EXERCISE:
Quote word for word the lines starting at the line with "Task: Switch to Software Packages tab" and ending at the final line of the entries. Leave out any pictures.

[Collected data]
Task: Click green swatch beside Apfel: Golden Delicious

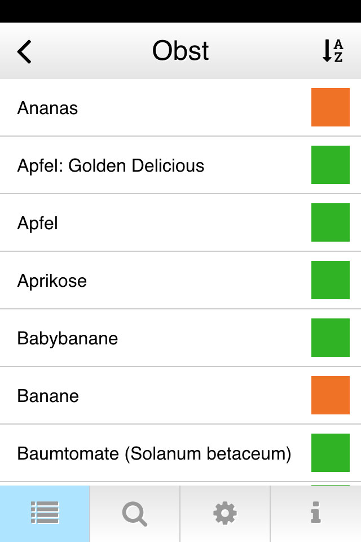Action: pos(330,165)
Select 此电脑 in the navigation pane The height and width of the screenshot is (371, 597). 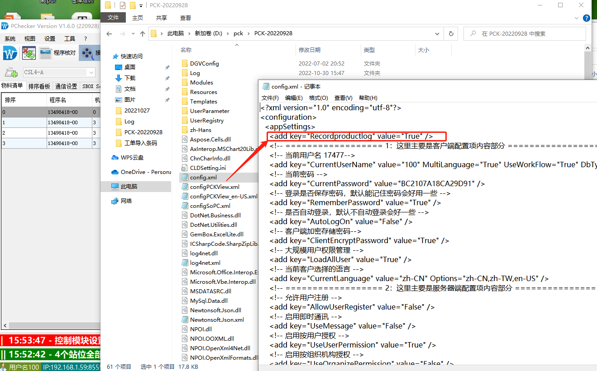[129, 186]
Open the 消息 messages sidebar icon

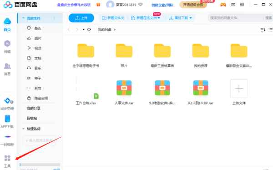pos(7,66)
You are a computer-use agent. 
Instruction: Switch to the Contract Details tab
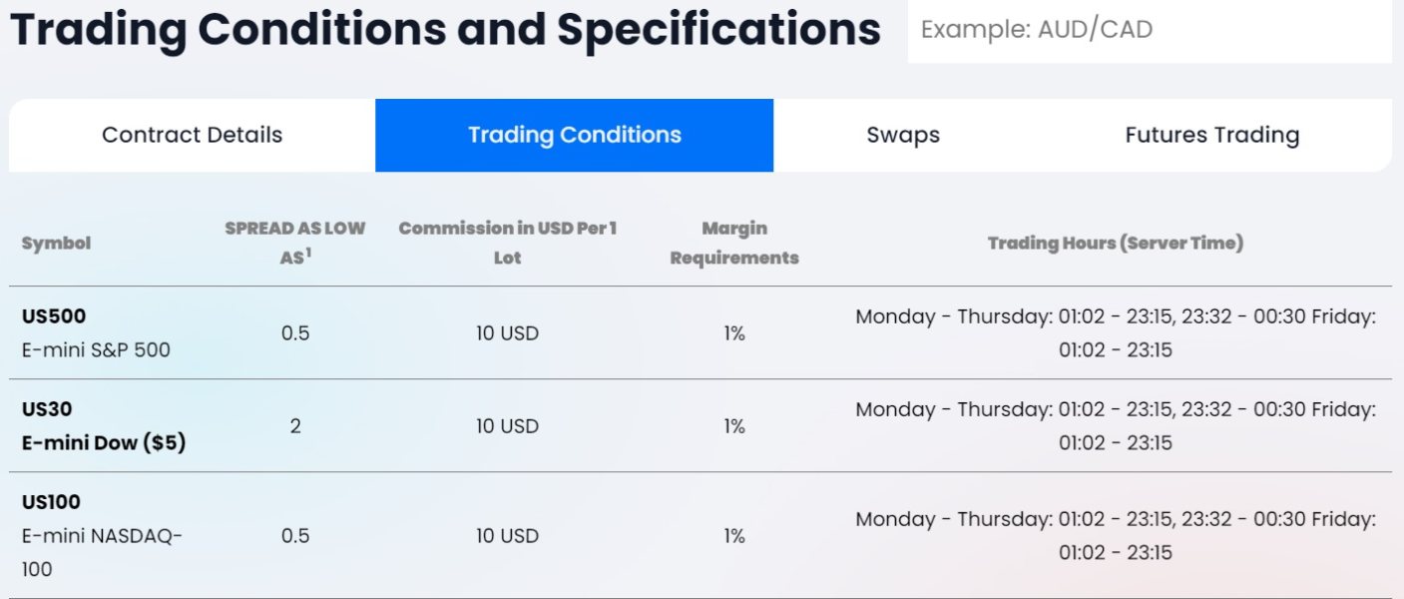[192, 135]
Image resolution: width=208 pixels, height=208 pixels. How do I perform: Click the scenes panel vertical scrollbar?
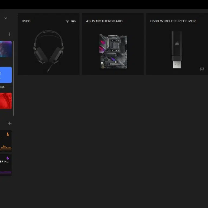[14, 79]
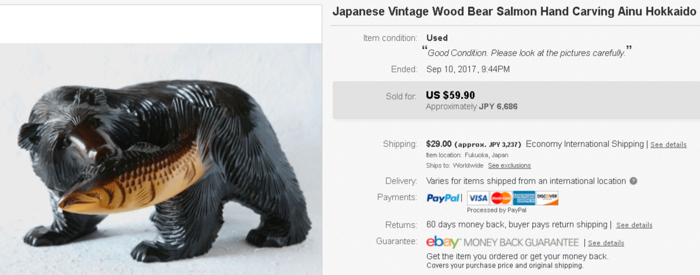The image size is (700, 275).
Task: Click the eBay logo in Guarantee row
Action: tap(443, 242)
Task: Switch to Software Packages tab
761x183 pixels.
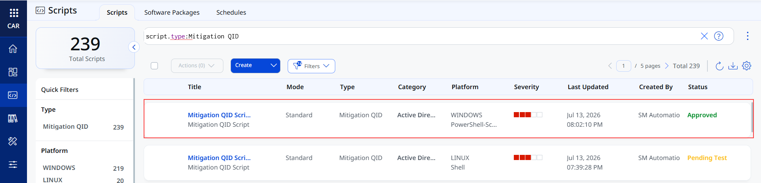Action: tap(172, 13)
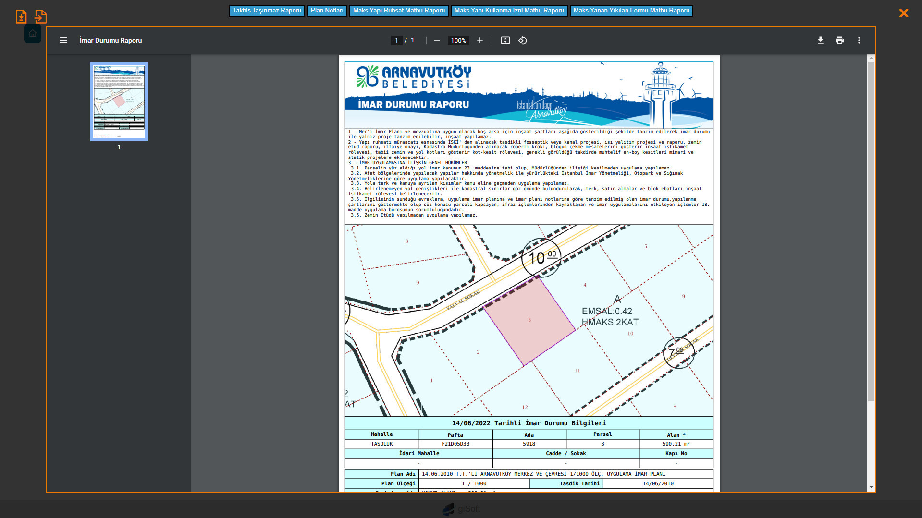Viewport: 922px width, 518px height.
Task: Rotate the document counterclockwise
Action: coord(523,41)
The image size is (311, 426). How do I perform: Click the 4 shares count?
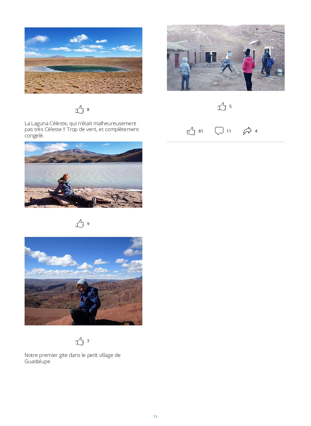[256, 131]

RESPONSE BOX:
Task: Switch to Software Packages tab
761x183 pixels.
Action: tap(172, 13)
Viewport: 922px width, 518px height.
Task: Rotate the document counterclockwise
Action: coord(523,41)
The image size is (311, 426). How do I perform: Click the 4 shares count?
[256, 131]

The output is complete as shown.